Figure 8 presents CRTT microbial diversity at the species level during cycles 7 and 14, where Clostridium represented the most predominant genera at concentrations of 59 and 62%, respectively. During cycle seven, the distribution was Clostridium sp., (47%), C. frigoriphilum (5%), C. oryzae (4%), C. butyricum (1%), C. beijerinckii (1%), and Clostridium carboxidivorans (1%). To the best of our knowledge, this is the first time Clostridium carboxidivorans have been identified in these reactor types. These bacteria are classified as acetogenic, and produce acetate, ethanol, butyrate, and butanol [62]. Therefore, it is considered to be a bioH2-producing bacteria.
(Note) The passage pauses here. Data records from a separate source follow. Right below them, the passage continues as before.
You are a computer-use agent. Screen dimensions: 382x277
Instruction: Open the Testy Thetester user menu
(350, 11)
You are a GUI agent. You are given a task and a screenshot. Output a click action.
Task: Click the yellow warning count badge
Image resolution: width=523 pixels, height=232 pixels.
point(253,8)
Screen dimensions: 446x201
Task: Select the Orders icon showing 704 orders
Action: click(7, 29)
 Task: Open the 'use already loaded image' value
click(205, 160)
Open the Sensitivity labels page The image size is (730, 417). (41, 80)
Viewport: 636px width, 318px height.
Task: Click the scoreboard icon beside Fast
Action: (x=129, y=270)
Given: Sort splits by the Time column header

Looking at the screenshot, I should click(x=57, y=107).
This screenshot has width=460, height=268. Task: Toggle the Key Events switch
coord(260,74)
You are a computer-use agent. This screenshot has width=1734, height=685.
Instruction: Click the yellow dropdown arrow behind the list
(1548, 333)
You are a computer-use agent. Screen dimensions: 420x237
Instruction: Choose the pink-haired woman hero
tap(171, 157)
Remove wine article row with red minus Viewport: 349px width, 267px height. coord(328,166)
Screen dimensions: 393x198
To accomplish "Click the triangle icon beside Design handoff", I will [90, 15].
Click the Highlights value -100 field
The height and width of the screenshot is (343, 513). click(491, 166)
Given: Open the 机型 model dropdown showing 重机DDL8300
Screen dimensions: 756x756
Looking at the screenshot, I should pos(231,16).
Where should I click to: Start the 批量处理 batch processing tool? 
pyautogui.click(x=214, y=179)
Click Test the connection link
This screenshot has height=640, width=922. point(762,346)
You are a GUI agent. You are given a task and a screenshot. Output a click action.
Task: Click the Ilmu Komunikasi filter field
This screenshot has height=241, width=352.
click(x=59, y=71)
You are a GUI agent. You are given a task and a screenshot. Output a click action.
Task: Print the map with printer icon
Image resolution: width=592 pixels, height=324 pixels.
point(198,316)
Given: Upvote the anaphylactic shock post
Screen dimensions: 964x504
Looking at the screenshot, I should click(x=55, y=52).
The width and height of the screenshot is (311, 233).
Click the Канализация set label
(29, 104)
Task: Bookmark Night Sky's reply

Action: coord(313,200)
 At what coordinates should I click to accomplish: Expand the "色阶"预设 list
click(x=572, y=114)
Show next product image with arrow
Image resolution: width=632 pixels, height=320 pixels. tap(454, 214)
However, C. butyricum, C. acetobutyricum, and C. beijerinckii [63] displayed higher efficiencies than the former. During cycle 14, lower Clostridium diversity was observed. Specifically, Clostridium spp. and C. oryzae were found in proportions of 97 and 3%, respectively. However, a high proportion of these bacteria might be responsible for the high bioH2 production. Also, in cycle 7, a total of 4% Ethanoligenens sp., were quantified. These bacteria produced up to 2.6 mol bioH2/mol substrate [40, 55]. They also showed high hydrolytic capacity. Therefore, they show high performance during CH removal, and consequently, elevated CH consumption was observed in this cycle [40]. Other bacteria that were identified included Leuconostoc sp. (6%) and Lactobacillus oligofermenans (2%), which hinder bioH2 production as they compete for the substrate with bioH2-producing species [45]. Notably, Lactobacillales produce different CH-degrading enzymes including fructokinase, lactate dehydrogenase, and glucose 6 phosphate dehydrogenase [64]. In contrast to cycle 7, reduced microbial diversity was observed in cycle 14 because only Clostridiaceae and a small percentage of Ethanoligenens spp. were identified. The absence of Lactobacillus resulted in low bioH2. In addition, a high proportion of Clostridium species was observed during this cycle.

Fig. 8
figure 8

Microbial diversity at cycles 7 and 14 when DF was performed in CRTT (40 RPM, 35 ± 1 °C, pH 5.50 ± 0.05, HRT 6 h)

Conclusions

In this study, the effect of inoculum pretreatment on bioH2 production was determined. Our data indicated that the best pretreatment corresponded to TT because it resulted in the most effective microbial diversity for bioH2 production compared to UV treatment. In this case, the predominant bacterial species was Clostridium, which produces bioH2. In addition, the highest bioH2 productivity (8 mL H2 L−1 h−1) and maximum yield (223 mL H2 g−1 TVS) were obtained when the reactor was operated in continuous mode at an HRT of 6 h. The results presented herein prove that continuous bioH2 production can be achieved through co-digestion of DF with NEJ-ABW. Therefore, we present an alternative method for treating wastewater generated by these industries.